Population of Cartagena Province (1778–1834)
| Year | Population |
|---|---|
| 1778 | 118,382 |
| 1779 | 118,685 |
| 1780 | 119,647 |
| 1808 | 170,000 |
| 1825 | 121,663 |
| 1834 | 157,075 |

The table shows the data used by Calderón indicating the approximate population of the province at the time of each census in the New Kingdom of Granada, taken successively when new taxes were levied by the Spanish crown.
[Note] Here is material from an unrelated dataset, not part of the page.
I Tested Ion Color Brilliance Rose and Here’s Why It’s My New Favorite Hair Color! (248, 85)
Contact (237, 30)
According to data supplied by the viceregal secretary Francisco Silvestre in his book Descripción del Reino de Santafé de Bogotá (Description of the Kingdom of Santafé de Bogota), in 1789 the population of the province amounted to 119,647 inhabitants, and in 1835, the province had 130,324 inhabitants.

According to the census of 1851, the province had 151,950 inhabitants, of whom 73,706 were men and 78,244 were women.

The indigenous population in the territory of Cartagena Province at the time of the Spanish conquest was about 100,000, but due to continuous reduction of their numbers, mainly by introduced diseases and the harsh conditions of forced labor that many of them endured, from first contact with the Spaniards in 1502 to 1570 their number had been reduced to only about 22,500.